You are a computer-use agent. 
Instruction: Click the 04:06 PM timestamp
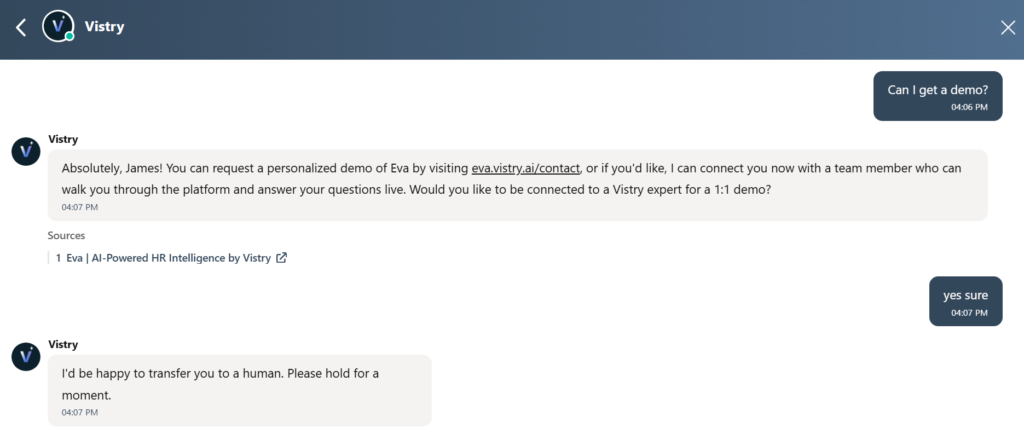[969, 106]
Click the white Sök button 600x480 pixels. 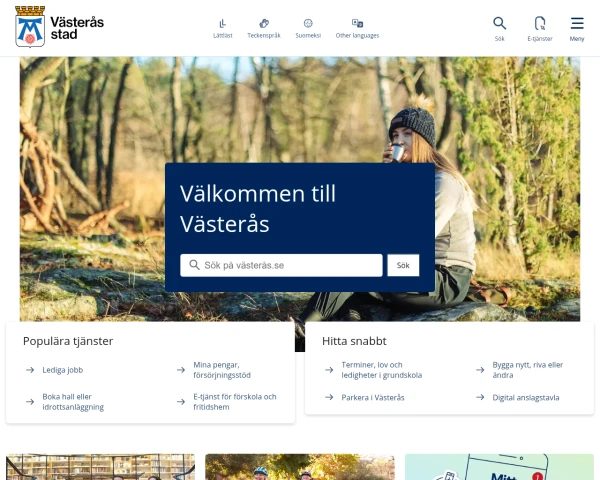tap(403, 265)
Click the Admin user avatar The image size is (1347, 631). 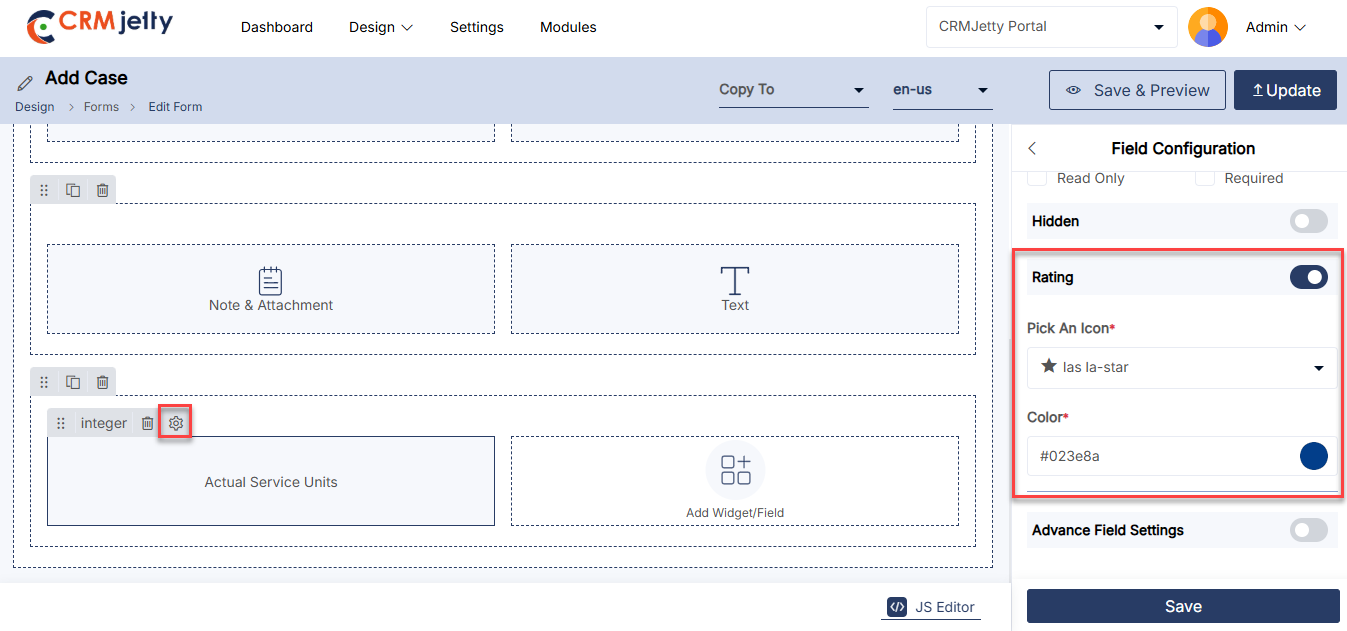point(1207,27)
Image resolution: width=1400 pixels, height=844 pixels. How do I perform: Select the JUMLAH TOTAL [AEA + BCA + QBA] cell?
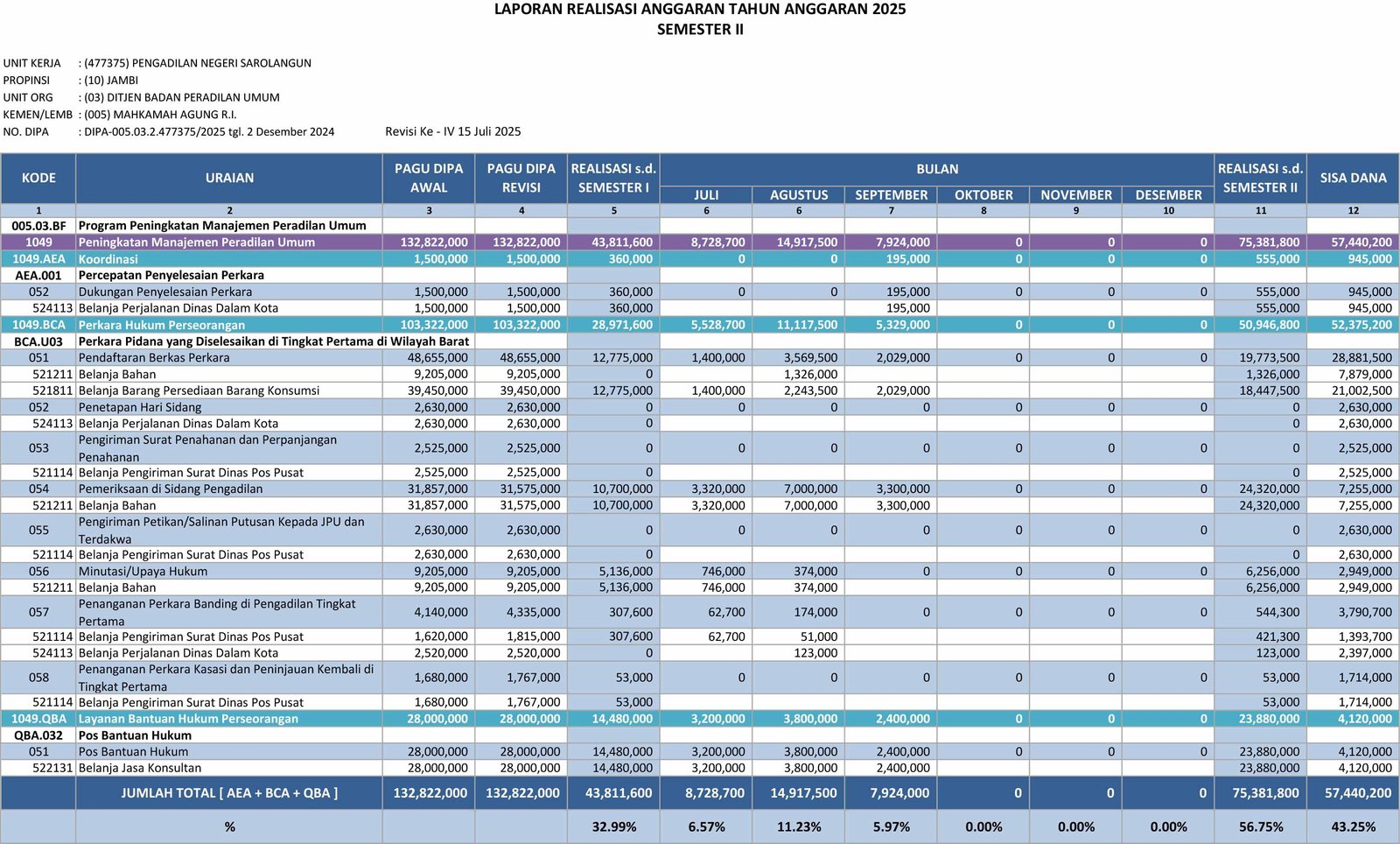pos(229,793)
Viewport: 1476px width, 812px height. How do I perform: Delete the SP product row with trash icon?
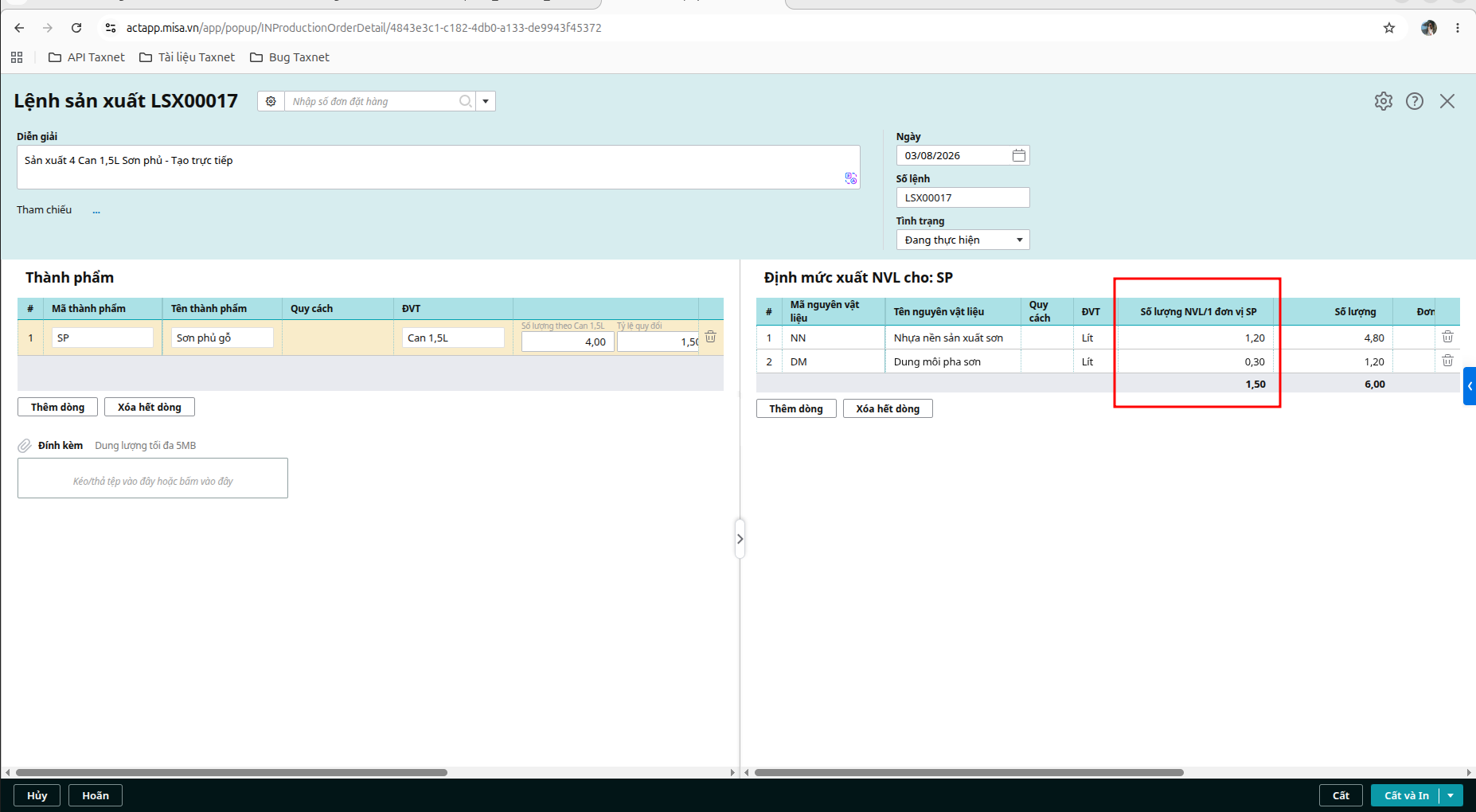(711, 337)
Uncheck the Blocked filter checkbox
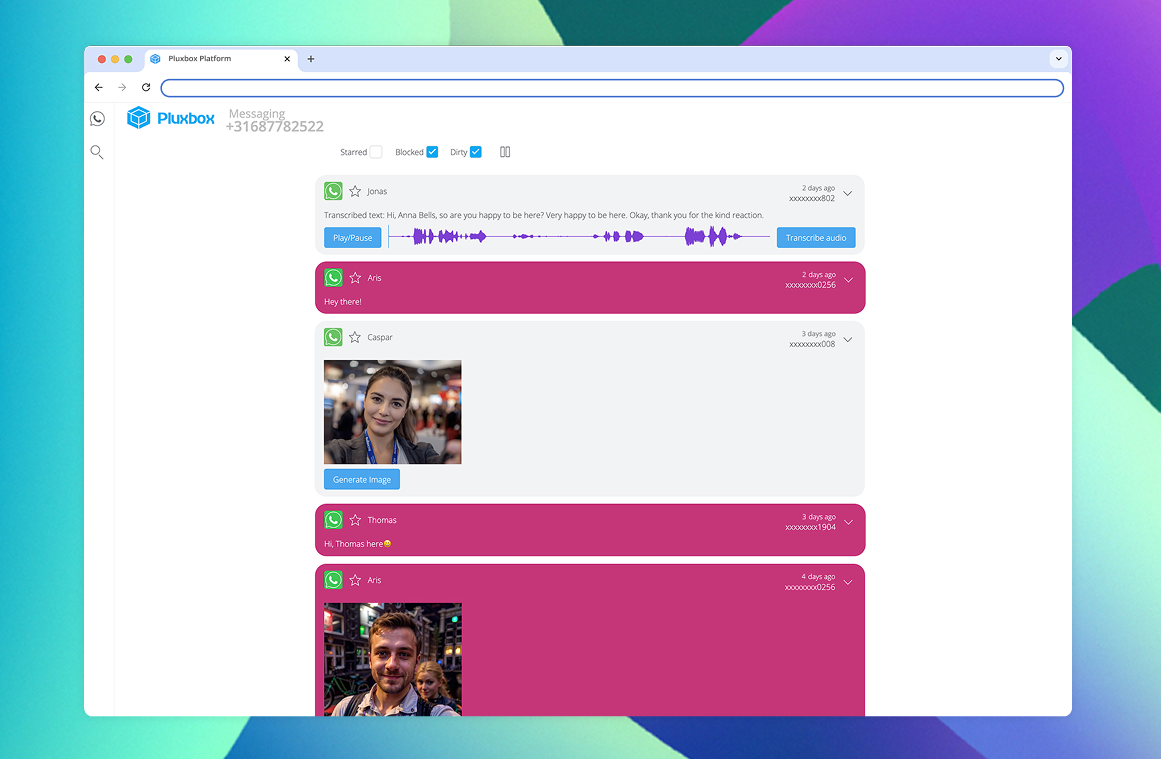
= = = = =
→ **What the task asks**
Ignoring the pictures, write out word for word the lines from the line containing "Viewport: 1476px width, 812px" through the end of the material above.

→ **Your solution**
Viewport: 1476px width, 812px height. How do I perform: Delete the SP product row with trash icon?
(711, 337)
Uncheck the Blocked filter checkbox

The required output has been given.